> _Task brief_
Locate every line below that contains the word "entry" and copy it.

[Saved data entries]
***

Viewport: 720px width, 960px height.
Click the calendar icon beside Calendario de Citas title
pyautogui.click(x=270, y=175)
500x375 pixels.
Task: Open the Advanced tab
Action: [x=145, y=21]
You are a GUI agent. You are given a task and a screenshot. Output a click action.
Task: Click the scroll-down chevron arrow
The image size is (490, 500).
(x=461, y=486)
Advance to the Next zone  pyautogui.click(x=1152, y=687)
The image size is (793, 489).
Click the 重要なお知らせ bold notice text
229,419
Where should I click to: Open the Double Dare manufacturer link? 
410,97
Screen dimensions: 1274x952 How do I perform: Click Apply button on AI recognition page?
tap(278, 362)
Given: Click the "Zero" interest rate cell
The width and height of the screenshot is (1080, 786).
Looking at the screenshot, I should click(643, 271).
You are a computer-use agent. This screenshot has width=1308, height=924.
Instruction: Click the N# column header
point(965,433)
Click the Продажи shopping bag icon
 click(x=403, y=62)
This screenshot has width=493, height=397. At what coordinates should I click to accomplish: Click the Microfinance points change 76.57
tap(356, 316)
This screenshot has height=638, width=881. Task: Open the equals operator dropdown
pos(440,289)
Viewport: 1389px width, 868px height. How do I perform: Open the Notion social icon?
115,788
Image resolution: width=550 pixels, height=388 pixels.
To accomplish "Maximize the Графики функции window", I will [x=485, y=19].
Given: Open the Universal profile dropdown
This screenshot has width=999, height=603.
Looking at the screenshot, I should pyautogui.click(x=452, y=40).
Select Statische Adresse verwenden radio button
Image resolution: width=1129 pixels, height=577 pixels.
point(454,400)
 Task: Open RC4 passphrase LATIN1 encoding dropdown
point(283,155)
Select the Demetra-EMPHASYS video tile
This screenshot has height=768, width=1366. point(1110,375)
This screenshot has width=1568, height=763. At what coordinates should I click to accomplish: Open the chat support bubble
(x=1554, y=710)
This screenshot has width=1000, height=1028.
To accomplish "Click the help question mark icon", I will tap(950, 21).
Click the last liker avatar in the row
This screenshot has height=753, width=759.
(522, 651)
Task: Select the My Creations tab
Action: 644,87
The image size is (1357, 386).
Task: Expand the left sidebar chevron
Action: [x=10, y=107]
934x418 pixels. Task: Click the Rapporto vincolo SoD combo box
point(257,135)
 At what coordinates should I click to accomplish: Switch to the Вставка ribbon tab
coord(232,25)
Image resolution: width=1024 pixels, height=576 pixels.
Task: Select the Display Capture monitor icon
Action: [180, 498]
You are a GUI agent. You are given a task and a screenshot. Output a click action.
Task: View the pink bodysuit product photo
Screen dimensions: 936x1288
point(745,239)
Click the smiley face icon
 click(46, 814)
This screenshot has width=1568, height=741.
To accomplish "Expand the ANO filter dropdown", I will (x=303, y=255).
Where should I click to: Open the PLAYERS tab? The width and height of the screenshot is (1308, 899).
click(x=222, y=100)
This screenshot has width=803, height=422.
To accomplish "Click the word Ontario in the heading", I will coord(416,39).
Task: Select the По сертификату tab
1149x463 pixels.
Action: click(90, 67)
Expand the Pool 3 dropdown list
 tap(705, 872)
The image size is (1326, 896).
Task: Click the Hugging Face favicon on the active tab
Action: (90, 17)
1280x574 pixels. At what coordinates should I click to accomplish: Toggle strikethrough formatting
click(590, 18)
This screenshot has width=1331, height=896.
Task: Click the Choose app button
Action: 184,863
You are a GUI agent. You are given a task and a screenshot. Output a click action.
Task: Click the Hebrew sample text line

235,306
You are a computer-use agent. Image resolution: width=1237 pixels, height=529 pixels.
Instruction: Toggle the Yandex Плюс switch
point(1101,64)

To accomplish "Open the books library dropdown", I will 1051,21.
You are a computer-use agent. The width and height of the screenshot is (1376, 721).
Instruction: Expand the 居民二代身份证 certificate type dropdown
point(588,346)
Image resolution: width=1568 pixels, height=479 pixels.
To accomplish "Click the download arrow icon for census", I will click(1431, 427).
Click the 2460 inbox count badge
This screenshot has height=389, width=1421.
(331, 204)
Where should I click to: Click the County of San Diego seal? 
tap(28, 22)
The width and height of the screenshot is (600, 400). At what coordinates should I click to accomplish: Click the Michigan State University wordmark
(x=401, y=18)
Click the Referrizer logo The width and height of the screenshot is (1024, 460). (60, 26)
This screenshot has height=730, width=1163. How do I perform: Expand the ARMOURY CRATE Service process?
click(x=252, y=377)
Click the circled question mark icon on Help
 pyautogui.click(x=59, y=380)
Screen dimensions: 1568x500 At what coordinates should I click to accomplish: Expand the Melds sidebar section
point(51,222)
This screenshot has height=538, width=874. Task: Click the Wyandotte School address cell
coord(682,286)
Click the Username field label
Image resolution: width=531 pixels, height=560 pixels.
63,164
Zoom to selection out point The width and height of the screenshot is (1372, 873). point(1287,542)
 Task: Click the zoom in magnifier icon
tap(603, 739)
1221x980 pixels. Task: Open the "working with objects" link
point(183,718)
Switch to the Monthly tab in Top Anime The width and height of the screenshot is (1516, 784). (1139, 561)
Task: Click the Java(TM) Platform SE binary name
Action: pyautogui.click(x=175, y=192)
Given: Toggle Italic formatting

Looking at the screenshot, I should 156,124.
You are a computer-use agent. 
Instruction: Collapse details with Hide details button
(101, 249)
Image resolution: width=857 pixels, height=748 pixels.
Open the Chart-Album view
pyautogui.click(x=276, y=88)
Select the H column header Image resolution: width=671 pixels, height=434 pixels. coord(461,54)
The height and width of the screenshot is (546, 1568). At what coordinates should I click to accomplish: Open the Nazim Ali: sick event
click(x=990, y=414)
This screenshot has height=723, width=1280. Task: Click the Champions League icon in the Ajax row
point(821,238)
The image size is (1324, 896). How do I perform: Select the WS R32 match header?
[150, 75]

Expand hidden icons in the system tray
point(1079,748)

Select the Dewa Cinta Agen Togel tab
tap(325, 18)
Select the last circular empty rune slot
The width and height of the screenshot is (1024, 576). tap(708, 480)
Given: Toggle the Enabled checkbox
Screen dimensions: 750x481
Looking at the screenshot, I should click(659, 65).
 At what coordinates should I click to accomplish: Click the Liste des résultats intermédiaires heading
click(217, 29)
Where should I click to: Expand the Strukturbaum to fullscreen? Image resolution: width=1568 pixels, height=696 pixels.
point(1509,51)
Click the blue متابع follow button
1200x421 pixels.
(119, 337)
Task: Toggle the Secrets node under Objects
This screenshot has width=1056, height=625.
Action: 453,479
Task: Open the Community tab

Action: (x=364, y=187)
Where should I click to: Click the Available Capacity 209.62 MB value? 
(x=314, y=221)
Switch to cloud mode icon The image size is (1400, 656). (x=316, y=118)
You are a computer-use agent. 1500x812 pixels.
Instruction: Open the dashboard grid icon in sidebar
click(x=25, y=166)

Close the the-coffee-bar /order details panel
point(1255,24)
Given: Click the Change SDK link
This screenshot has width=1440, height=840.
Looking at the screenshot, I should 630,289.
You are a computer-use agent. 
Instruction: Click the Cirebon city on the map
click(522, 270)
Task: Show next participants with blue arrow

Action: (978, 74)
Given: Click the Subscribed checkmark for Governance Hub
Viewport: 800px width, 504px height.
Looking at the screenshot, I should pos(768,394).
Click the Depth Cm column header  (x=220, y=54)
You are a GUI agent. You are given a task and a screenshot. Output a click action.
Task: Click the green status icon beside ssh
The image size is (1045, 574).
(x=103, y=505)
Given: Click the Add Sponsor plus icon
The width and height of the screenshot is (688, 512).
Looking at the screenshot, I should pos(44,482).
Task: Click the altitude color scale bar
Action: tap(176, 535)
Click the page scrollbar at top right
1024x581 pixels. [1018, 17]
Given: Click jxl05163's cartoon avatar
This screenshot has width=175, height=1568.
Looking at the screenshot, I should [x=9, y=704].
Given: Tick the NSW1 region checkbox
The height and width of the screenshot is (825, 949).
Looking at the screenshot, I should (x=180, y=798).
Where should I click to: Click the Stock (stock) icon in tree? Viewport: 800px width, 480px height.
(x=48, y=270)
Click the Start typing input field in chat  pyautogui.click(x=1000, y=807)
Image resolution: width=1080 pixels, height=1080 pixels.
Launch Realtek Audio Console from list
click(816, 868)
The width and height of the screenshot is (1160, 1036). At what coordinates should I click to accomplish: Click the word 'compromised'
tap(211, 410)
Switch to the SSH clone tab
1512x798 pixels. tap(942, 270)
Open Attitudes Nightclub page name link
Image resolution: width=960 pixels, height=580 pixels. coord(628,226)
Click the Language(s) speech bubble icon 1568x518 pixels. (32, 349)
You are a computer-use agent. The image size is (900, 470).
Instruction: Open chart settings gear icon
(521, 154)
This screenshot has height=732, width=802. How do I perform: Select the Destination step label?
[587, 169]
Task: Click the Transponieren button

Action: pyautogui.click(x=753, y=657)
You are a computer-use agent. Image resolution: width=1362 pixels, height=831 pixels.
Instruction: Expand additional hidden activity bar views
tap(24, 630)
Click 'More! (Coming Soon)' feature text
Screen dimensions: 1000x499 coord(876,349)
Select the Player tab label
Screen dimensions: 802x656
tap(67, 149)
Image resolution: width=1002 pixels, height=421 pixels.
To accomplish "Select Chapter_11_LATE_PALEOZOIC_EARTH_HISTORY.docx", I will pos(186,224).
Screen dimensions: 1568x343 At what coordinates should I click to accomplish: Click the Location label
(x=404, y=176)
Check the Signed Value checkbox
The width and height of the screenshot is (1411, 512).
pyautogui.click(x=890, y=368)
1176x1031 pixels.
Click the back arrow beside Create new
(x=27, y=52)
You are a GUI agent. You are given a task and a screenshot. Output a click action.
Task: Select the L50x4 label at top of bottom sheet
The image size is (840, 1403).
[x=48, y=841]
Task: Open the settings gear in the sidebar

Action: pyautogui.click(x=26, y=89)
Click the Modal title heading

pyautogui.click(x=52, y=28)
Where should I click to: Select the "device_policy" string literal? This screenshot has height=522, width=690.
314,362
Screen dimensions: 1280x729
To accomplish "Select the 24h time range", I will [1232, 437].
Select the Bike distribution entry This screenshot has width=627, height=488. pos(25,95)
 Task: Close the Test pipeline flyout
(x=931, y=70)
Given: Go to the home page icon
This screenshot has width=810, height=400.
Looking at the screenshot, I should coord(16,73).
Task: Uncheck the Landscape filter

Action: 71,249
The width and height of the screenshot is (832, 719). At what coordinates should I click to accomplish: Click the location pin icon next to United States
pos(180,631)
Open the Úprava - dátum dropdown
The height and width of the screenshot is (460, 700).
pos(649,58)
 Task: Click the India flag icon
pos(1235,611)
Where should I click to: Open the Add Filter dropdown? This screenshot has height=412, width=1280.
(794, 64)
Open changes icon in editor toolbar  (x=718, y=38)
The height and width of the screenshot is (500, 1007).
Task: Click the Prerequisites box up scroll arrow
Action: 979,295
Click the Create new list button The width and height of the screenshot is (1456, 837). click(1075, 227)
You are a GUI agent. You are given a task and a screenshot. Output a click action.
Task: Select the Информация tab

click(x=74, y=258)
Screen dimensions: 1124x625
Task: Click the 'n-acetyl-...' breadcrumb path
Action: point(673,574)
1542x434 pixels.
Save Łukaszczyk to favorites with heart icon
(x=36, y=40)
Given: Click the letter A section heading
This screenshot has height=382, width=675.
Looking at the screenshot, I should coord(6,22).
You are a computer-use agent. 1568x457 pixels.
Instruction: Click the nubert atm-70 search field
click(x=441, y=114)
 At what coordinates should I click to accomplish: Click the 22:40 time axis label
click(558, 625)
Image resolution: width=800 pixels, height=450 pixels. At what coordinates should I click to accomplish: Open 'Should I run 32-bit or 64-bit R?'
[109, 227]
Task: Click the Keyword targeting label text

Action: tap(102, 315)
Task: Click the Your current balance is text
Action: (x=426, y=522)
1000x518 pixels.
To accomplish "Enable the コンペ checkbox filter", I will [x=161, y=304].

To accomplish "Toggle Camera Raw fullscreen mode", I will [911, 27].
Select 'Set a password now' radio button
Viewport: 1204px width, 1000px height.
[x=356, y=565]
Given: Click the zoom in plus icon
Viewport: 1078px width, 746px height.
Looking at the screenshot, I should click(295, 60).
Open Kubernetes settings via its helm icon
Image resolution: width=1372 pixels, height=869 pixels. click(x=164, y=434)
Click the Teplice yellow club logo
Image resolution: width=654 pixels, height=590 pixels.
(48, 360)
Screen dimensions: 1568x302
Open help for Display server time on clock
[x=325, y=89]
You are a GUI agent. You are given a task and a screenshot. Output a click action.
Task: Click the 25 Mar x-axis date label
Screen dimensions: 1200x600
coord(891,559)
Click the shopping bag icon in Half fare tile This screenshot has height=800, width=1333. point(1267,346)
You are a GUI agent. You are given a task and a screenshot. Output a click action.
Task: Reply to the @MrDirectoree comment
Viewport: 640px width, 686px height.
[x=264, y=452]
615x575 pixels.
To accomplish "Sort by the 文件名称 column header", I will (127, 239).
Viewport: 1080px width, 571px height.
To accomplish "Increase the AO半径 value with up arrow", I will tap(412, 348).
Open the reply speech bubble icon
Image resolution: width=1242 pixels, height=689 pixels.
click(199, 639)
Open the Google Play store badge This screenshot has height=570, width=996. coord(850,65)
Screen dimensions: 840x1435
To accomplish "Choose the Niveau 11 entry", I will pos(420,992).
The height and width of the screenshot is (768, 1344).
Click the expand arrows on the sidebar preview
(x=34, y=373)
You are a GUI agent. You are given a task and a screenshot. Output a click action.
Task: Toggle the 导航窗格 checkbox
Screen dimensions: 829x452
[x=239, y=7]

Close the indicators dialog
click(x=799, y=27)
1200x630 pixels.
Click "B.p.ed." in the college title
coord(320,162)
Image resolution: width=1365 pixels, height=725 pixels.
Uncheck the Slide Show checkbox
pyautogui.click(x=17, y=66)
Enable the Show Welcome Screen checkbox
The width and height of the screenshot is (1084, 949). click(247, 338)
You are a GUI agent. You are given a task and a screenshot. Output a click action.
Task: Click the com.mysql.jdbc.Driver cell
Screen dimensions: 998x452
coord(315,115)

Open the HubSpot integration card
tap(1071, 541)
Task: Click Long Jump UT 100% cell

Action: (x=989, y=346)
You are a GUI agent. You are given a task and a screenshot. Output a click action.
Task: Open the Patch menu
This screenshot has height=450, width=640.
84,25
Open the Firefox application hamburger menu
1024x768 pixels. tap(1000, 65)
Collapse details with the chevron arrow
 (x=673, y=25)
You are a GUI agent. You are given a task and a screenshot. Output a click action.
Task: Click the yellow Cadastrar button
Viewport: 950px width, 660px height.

***

> _Answer to this task_
Select the Bike distribution entry This screenshot has width=627, height=488. pos(25,95)
To accomplish "Choose the Niveau 11 entry", I will pos(420,992).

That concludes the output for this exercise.